Iris Struberger, Harpers Bazaar Eylül sayısında, yüzündeki o gizemli, biraz muzip biraz muzır ifadeyle yer almış. Bir eli belinde, güç projekte ediyor, diğer eliyle sandalyeyi kavramış. Siyah, düz taranmış saçları, koyu göz ve dudak makyajıyla, "sıkıysa bana bir laf et!" diyor adeta...

Tasha Tilberg, Amerikan Elle dergisi Ağustos sayısında, bu farklı açıdan çekilmiş fotoğrafla yer almış. Arkadan bakınca kollar ve omuzdaki kürklü bölüm, sanki düz kumaştan bir manto varmış da, giyen sırtına bir koyun postu atmış gibi görünüyor:) Sanırım şimdiye kadarki fotoğraflar içinde mantonun rengini en güzel yansıtan bu kare olmalı. Benim aklıma direkt sütlü çikolata rengi geliyor, başka bir şey de gelmiyor!

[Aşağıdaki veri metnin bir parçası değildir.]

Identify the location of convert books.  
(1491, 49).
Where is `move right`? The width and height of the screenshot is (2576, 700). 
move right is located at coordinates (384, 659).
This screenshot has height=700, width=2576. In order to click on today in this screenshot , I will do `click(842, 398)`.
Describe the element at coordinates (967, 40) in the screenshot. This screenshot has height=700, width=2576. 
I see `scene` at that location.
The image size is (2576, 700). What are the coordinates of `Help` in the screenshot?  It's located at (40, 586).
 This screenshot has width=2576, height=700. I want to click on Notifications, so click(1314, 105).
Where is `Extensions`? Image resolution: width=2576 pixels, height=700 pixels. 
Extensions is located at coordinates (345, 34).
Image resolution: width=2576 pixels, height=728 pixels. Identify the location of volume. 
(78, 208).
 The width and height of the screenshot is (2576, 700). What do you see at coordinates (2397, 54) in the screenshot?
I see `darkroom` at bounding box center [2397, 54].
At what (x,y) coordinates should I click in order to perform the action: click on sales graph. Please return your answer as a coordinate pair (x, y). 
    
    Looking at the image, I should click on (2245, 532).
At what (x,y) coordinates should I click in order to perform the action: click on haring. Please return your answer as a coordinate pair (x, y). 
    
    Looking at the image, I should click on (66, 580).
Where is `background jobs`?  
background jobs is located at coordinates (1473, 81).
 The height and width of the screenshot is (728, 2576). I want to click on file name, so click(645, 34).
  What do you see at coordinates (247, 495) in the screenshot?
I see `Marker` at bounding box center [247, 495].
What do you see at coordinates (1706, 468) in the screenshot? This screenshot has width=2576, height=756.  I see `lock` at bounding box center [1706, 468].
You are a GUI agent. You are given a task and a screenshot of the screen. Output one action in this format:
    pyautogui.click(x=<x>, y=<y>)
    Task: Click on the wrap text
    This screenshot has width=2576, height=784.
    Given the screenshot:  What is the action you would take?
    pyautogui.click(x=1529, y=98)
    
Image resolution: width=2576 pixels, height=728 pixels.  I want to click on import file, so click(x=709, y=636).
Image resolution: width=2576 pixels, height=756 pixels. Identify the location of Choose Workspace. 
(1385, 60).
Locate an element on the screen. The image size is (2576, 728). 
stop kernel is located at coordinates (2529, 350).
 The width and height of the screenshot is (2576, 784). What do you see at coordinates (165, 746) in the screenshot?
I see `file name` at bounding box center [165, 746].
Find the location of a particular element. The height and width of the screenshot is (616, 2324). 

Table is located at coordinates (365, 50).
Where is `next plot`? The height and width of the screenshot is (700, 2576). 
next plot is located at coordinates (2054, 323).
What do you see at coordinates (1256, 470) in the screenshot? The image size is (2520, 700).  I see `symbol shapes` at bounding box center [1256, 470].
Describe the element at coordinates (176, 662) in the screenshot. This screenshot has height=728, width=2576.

Alman Zeit dergisi, 40. yıl özel sayısında Claudia Schiffer'le kapak tasarımı şeklinde 40 fotoğraftan oluşan dev bir editoryale yer vermiş. Şimdiye kadar Lanvin mantoyu hep kopkoyu saçlarla kullanılırken gördük; sarışına da fena gitmiyormuş doğrusu. Ama saçlar, dalgalı da olsa, düz.


Lanvin reklam kampanyasından bir kareyle yazıyı bitirelim. Mariacarla Boscono, mantomuzu giymiş, bir yanına Anja Rubik'i diğer yanına Magdalena Frackowiak'ı almış, üçü birden Steven Meisel'e "gümbür gümbür geliyoruz! Açın Lanvin'in önünü!" diye poz vermişler!